### Quoted passage

########

# Threeverb parameter question



## zombie_rock123 (Feb 7, 2019)

Hello, apologies if my first post is insanely stupid!

I've built a Threeverb and it's awesome. Best reverb I've ever played. I've been looking to see what the controls are for the digital parameters 1 & 2 are but can't see them anywhere. I've looked through the FV1 pages and there's some info for the delay parameters but not the reverb ones, am I either super stupid and missing them or can someone educate me on what the pots control for the Hypernova, Glimmer and Radium Springs?

Many thanks!


----------



## geargasstore (Feb 7, 2019)

Hi,

Given the modes:
Hypernova – Modulated Reverb
Glimmer – Shimmer Reverb
Radium Springs – Spring Reverb

The controls are
Dwell – Controls length of reverb decay (for all modes)
Parameter 1 – Mod Depth (Hypernova) /Shimmer Pitch (Glimmer) /Tone (Radium Springs)

########

### Extracted information
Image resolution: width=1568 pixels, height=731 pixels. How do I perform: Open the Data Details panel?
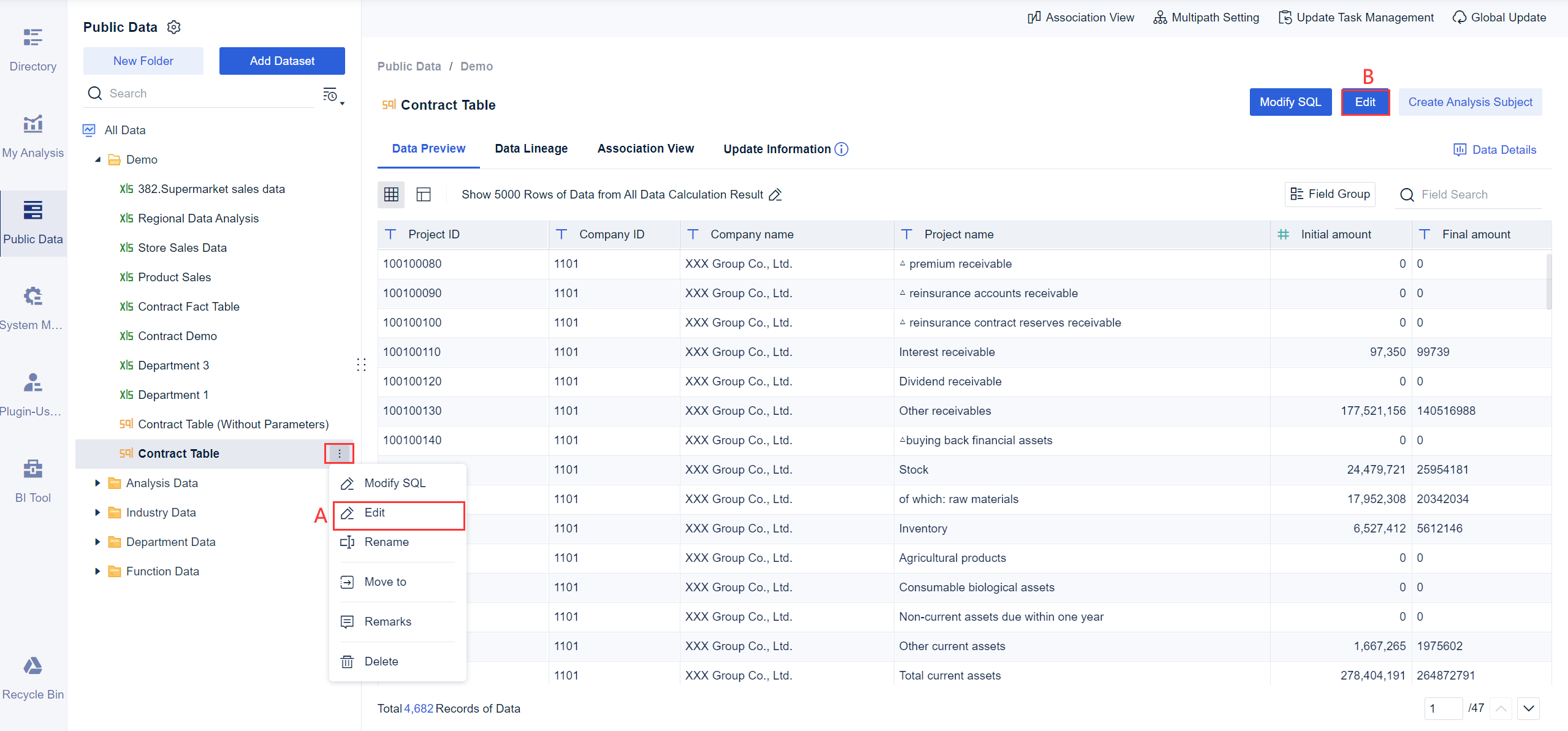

########

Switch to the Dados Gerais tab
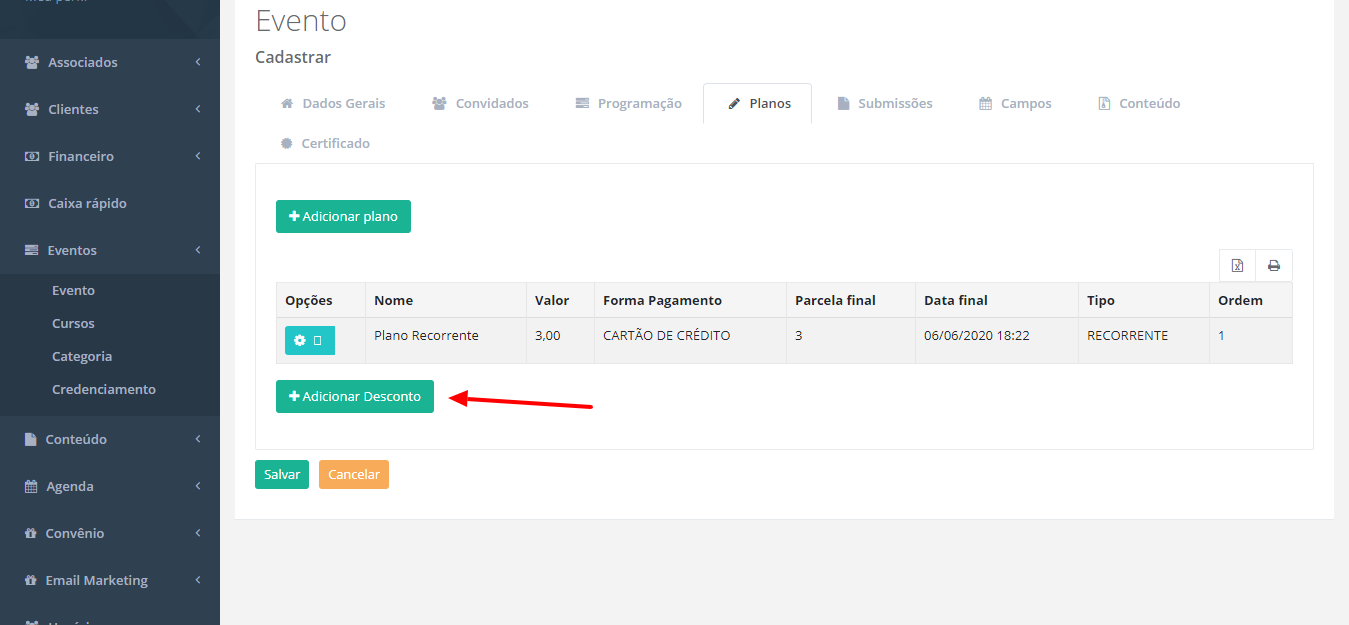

########

### Job
Carry on the Threeverb forum thread from the point where it stops. The items come from a different source than the Threeverb forum thread.

### Expected answer
Parameter 2 – Mod Rate (Hypernova)  /Shimmer Amount (Glimmer)/Unused in Radium Springs Mode (Robert correct me if I'm wrong about this one)

Thanks
Ernie


----------



## zombie_rock123 (Feb 7, 2019)

Holy hell, thanks a million dude!


----------



## Robert (Feb 7, 2019)

Spring Mode is (Dwell / Bass / Treble)

Everything else above is correct.


----------



## knobToucher (May 11, 2019)

I've just built a Threeverb and wanted to clarify which knobs are which.. from the components side left to right top to bottom is it.. Dwell, Param1, Param2, Vol, Mix?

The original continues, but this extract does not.